----- PROVIDED INFORMATION

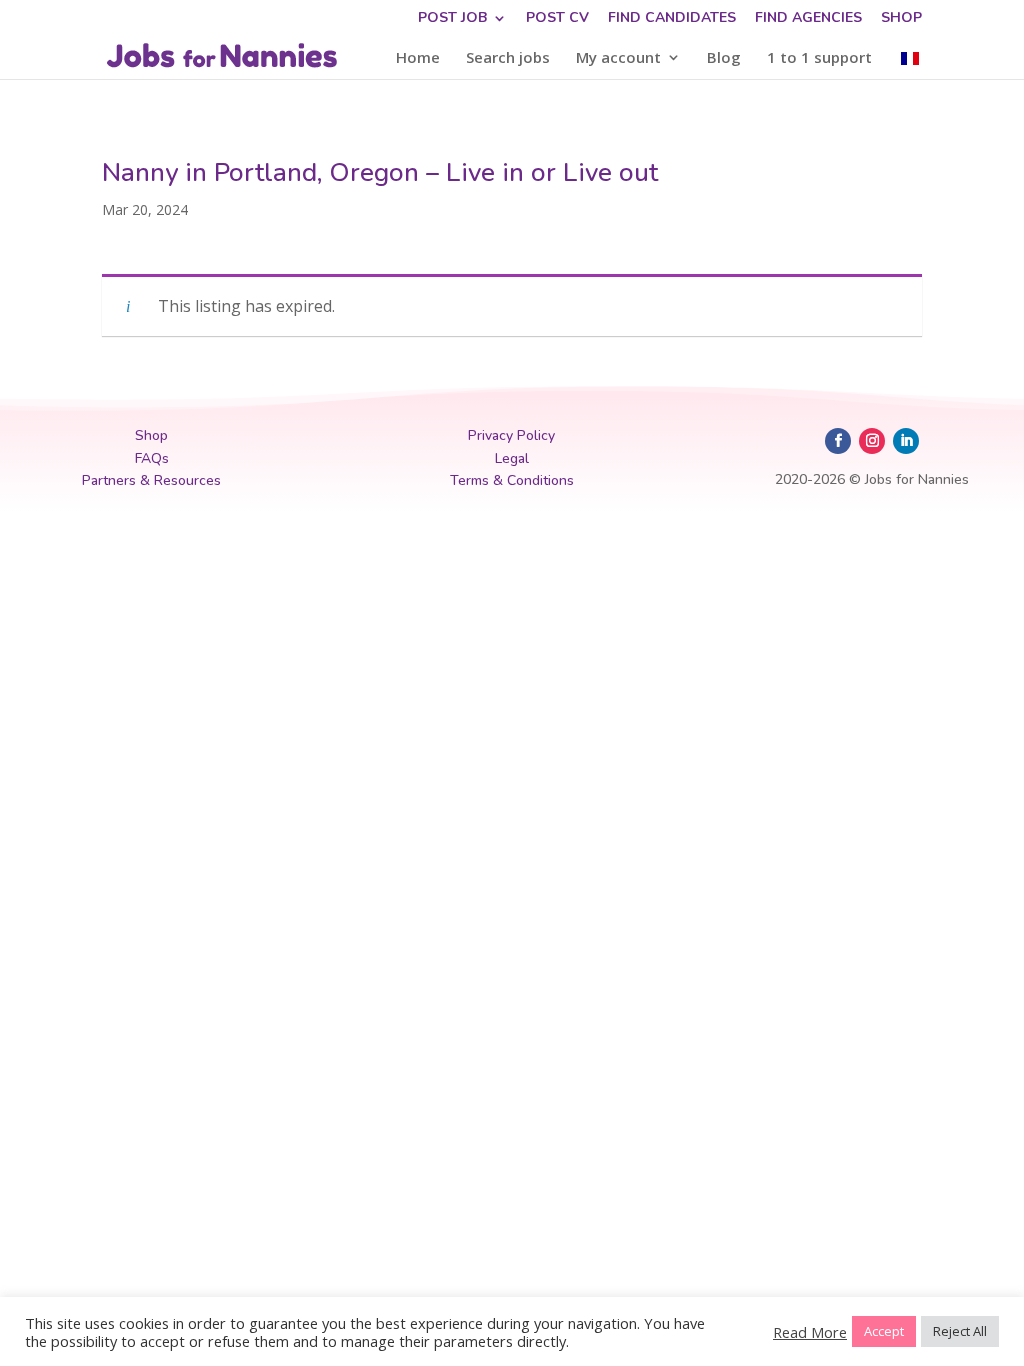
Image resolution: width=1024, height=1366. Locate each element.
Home (418, 58)
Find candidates (672, 19)
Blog (724, 58)
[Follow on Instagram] (872, 441)
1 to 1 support (819, 58)
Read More (810, 1332)
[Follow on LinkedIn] (906, 441)
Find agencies (808, 19)
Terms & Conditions (512, 480)
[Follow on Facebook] (838, 441)
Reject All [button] (960, 1331)
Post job (452, 19)
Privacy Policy (511, 435)
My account (618, 58)
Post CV (557, 19)
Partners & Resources (151, 480)
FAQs (152, 458)
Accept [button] (884, 1331)
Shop (901, 19)
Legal (512, 458)
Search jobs (508, 58)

----------

Scan the material for lines with the word "Follow", and copy each line you find.

[Follow on Instagram] (872, 441)
[Follow on LinkedIn] (906, 441)
[Follow on Facebook] (838, 441)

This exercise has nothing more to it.